かつて私の能力を「不気味な無能」と蔑んだ男が、今やその能力を求めて泣き叫んでいる。
「お断りします。私はもう、この国の人間ではありませんから」
凛とした声で、はっきりと拒絶を突きつける。
(……散々私をこき使って、最後は地下牢に捨てたくせに。今さら都合よく戻れると思っているのかしら)

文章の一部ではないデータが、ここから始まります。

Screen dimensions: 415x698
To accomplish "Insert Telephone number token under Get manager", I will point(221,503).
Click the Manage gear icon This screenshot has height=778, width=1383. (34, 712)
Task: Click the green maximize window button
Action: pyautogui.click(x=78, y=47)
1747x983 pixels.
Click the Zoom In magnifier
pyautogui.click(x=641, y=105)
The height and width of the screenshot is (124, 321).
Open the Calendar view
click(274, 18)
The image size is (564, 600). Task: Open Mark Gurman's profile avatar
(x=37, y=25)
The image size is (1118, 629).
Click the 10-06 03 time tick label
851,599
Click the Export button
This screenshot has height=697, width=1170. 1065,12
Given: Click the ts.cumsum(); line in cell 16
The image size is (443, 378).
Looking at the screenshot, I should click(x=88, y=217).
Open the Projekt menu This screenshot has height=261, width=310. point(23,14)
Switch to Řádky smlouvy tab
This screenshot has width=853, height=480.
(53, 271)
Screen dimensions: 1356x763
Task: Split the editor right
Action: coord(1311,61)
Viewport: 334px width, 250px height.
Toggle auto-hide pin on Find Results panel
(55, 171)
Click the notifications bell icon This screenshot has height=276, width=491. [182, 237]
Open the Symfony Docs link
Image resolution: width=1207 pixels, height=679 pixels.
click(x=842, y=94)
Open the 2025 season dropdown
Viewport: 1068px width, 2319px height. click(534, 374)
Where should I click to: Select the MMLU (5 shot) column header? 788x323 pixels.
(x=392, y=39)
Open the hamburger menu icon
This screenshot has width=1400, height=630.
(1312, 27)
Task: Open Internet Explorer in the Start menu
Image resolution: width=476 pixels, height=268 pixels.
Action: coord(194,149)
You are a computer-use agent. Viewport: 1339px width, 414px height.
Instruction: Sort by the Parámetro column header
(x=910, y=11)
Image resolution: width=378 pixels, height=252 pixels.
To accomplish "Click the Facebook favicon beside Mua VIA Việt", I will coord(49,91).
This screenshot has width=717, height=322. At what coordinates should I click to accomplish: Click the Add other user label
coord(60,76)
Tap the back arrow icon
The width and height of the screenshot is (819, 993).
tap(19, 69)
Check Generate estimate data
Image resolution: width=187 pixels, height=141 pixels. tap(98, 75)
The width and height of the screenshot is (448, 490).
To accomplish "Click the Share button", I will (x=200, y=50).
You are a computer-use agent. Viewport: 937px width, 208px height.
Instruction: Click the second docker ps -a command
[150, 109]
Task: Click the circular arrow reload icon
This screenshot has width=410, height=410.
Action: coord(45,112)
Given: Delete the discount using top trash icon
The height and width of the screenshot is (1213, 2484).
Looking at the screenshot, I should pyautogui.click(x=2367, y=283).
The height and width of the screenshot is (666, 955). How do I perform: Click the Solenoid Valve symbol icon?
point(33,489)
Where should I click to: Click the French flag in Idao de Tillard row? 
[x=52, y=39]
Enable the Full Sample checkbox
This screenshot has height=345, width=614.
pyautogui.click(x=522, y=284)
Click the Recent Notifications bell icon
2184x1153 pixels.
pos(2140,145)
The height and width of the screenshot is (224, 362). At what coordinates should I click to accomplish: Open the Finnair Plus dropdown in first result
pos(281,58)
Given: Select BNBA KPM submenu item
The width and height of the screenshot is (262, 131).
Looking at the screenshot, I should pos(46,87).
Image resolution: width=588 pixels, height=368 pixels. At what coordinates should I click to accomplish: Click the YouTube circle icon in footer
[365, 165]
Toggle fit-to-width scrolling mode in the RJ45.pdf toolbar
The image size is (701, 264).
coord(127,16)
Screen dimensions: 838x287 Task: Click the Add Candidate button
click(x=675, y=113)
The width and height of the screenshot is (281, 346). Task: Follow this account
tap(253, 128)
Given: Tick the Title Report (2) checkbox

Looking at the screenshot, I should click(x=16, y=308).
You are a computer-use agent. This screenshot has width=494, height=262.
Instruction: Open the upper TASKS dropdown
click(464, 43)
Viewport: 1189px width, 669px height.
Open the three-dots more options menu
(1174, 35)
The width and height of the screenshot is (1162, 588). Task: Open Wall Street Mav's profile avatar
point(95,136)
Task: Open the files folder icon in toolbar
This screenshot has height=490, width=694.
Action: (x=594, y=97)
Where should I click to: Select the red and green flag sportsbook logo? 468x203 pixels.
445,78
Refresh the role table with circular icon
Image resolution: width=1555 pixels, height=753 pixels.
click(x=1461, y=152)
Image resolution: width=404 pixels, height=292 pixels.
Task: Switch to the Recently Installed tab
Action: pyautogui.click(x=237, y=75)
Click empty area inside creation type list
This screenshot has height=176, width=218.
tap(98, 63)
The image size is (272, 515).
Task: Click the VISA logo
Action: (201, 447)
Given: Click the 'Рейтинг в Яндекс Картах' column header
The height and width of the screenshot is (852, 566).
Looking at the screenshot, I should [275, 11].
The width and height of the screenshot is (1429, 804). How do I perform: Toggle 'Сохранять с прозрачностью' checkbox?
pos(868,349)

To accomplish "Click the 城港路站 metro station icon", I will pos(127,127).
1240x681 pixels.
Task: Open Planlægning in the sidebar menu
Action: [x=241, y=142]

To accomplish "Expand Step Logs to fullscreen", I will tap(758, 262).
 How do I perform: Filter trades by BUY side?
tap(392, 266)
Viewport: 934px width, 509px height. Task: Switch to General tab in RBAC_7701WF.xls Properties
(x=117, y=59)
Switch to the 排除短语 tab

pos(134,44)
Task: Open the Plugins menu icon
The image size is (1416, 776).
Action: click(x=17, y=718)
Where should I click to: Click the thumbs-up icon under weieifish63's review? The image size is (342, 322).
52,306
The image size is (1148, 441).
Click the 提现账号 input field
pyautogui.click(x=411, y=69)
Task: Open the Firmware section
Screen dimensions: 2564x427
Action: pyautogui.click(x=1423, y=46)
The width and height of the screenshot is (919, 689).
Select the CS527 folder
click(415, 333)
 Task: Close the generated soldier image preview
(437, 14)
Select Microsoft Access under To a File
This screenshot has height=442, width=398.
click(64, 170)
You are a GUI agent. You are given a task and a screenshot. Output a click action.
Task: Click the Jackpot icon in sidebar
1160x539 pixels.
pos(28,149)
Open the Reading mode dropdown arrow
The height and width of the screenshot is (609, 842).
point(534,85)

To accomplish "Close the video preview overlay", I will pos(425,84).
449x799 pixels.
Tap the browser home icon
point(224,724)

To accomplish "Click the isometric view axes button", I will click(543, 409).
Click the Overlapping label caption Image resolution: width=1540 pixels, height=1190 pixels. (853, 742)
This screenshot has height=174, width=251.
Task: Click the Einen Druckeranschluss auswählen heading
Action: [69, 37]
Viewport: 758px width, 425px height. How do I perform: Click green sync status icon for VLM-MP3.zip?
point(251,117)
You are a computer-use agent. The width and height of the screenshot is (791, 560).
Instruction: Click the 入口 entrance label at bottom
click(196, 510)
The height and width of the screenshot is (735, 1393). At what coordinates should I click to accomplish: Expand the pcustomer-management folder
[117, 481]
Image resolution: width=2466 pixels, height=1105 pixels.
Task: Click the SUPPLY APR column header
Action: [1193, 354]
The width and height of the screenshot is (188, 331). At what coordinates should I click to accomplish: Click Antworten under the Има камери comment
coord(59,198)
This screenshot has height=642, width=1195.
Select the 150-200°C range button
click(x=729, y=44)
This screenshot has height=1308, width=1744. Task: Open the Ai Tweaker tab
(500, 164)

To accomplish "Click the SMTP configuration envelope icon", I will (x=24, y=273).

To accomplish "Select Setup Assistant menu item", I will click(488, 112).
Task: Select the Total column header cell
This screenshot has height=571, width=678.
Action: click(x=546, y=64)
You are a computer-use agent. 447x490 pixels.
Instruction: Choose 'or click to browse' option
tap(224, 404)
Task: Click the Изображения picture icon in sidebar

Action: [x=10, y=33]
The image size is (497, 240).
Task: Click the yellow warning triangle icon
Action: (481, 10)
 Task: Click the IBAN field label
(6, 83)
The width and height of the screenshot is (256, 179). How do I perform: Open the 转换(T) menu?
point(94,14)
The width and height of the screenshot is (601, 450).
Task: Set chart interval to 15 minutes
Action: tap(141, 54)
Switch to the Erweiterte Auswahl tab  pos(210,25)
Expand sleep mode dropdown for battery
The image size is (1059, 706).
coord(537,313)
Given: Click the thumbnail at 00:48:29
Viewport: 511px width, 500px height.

「なぜだ! お前はブラウエン伯爵家の娘だろう! あんな、色も持たない、ただ頑固で硬いだけの無能な石ころみたいなお前を、妃に迎えてやろうと言っているんだぞ!」
ジークフリートの口から飛び出した、かつて何度も浴びせられた罵倒の言葉。
「色を持たない、硬いだけの石ころ」。
その瞬間、隣に座っていたギルベルト陛下の周りの空気が、一瞬で絶対零度へと氷結した。
「……身の程を知れ、無能が」
地底から響くような、圧倒的な覇気。
ギルベルト陛下は紅蓮の瞳を極限まで冷たく細め、ジークフリートを射抜いた。
「サクラ・コは我が帝国の、いや、俺の最愛の婚約者だ。貴様のような泥棒に、我が国の至宝を返すわけがないだろう」
(……陛下、怒ってくれて嬉しいけれど、ちょっと部屋の温度が下がりすぎて寒いかも!)
すると、陛下の胸元で、深みのある深海の青を湛えたサファイアが、これまでにないほど激しく明滅した。
『あははは! 主様、笑顔の裏で「このクズをどの炭鉱に生涯強制労働でぶち込むか」の仕分けを終えたよ!』
『「色を持たない硬い石」だって? ぷぷー! あの馬鹿王太子、本当に何も分かってないや! ねえ主様、あのクズに今すぐ真実をぶちまけてやろうよ!』
「黙れ、サファイア。……衛兵、この無礼者をただちにつまみ出せ。二度と我が国の敷地に入れるな」
ギルベルト陛下の冷酷な命令により、ジークフリートは惨めに叫びながら引きずられていく。
「サクラ・コーー! 戻ってくれ、サクラコーーー!」
遠ざかる絶叫を背に、私はふう、と小さくため息をついた。
胸の奥で、前世の記憶――あの、優しかった日本の四月の空気と、私が生まれ持った「本質」が、かすかに疼いたような気がした。